ABSTRACT. Rivers are a source of fresh, drinkable water, carrying and distributing important salts and nutrients. In supporting plant and animal life, rivers bestow a useful food source as well allow the use of irrigation, essential to food production. Vegetation that thrives around rivers facilitates lower air and surface temperatures by releasing moisture into the atmosphere and providing shade. Additionally, rivers are often crucial for transportation and commerce and more recently have been developed to produce electricity and to provide for leisure activities.

Not surprisingly, large population densities congregate around large rivers. While humans inhabit around 38% of the world’s surface area, humans inhabit over 40% of the area for which a river is the closest water feature. In fact, on average, the closest body of water to a human is a large river at a median distance of 2.2km.

However, in current facility location models, the pivotal influence on travel that a river exerts has not yet been adequately addressed. Despite providing such vital resources to a settlement to this day, rivers are usually impassable but for pre-constructed crossings and so present a very real barrier to anyone hoping to travel besides or to the other side of the river.

We propose a collection of exact solution methods for the p-median problem with Manhattan (l1) distance and a river, a problem we shall refer to as pMPL1(R,C) (where R and C represent the river and its crossing respectively). pMPL1(R,C) requires the locating of several facilities in order to minimise the total travelling distance from the given demand points to their nearest facility. For any route across the river, a crossing point is chosen from a given set of crossings so as to minimise the shortest paths where distance is measured using the Manhattan metric which, taking into account the grid structure prevalent in many cities’ transport infrastructure, is most representative when considering urban applications of facility location.
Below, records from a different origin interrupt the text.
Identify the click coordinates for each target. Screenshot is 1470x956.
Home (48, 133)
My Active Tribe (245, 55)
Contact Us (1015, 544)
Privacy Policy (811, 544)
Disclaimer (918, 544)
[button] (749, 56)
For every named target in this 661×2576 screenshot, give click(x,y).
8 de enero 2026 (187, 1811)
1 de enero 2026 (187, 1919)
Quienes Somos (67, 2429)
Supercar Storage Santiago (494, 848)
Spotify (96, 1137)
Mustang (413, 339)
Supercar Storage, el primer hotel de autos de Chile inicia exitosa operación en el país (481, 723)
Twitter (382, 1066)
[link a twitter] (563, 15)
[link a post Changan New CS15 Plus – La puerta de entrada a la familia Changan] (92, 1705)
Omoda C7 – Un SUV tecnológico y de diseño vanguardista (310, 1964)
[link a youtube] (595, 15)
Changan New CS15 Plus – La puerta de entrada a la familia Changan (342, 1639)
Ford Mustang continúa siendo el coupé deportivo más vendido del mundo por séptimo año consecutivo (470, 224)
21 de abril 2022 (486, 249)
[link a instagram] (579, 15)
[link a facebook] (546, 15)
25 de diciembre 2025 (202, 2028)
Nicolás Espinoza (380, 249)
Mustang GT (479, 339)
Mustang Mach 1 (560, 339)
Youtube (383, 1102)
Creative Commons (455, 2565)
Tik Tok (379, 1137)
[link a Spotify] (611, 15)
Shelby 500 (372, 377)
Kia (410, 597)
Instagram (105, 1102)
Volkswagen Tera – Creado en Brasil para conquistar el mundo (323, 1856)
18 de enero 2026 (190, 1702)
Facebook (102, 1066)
It is known that the 1-median problem with Manhattan distance is easily solved because its objective function is a piecewise linear function. For the p-median problem with Manhattan distance, a few heuristic algorithms have already been proposed. However, even for this well-known problem, effective algorithms to obtain its exact solution have not yet been studied. The objective function of pMPL1(R,C) is not convex and there are many local minima. Resorting to the existing heuristic methods risks obtaining not the exact solution but one of these local minima. A naïve solution method is to enumerate all the candidate points and to evaluate the objective function at each in order to find the solution. This, not surprisingly, is time-consuming. Instead, we construct a BTST algorithm for pMPL1(R,C) which obtains the exact solution in practical computational time. We compare our algorithm with the naïve enumeration method and show the effectiveness of our algorithm.